WEST SENECA, N.Y. -- Governor Andrew Cuomo vetoed a bill late Wednesday that would keep the Children’s Psychiatric Center in West Seneca as a separate facility.

The state intends to merge the children’s facility with the Buffalo Psychiatric Center on Forest Avenue.

The bill stopping the merger was passed unanimously by the state legislature this summer. More than 16,000 Western New Yorkers signed a petition calling on the governor to keep the two facilities separate.

Assemblyman Mickey Kearns already has called for a special session to override the veto.

“This veto did not afford us a reason and savings of $3 million is not justifiable when the WNY Children’s Psychiatric Center has: the lowest 30 and 90 day readmission rates; scored 99.9 percent by the Joint Commission and is ranked top 10 percent of any psychiatric facility in the United States,” Kearns says in the letter to New York State Assembly Speaker Carl Heastie.

Kearns previously stated his intent to join an ongoing lawsuit against the governor and the State Department of Mental Health filed by the Save Our Western New York Children’s Psychiatric Center Coalition if the bill was vetoed.
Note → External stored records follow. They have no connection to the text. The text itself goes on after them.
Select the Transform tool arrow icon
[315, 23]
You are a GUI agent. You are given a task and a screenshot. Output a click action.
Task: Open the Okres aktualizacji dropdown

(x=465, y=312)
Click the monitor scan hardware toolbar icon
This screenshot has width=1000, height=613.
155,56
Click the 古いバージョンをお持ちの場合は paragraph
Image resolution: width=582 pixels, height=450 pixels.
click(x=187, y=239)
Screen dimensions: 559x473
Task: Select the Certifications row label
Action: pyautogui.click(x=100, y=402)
State Senator Patrick Gallivan echoes Kearns' frustration and call for action.

"I am terribly disappointed that the governor and the commissioner of the Office of Mental Health have ignored the Legislature and the will of the people of Western New York," Gallivan says in a letter released Thursday afternoon. "The governor and the commissioner have essentially said that our children deserve less than the best. I will be asking legislative leadership and my colleagues to consider overriding this ill-informed and shameful veto."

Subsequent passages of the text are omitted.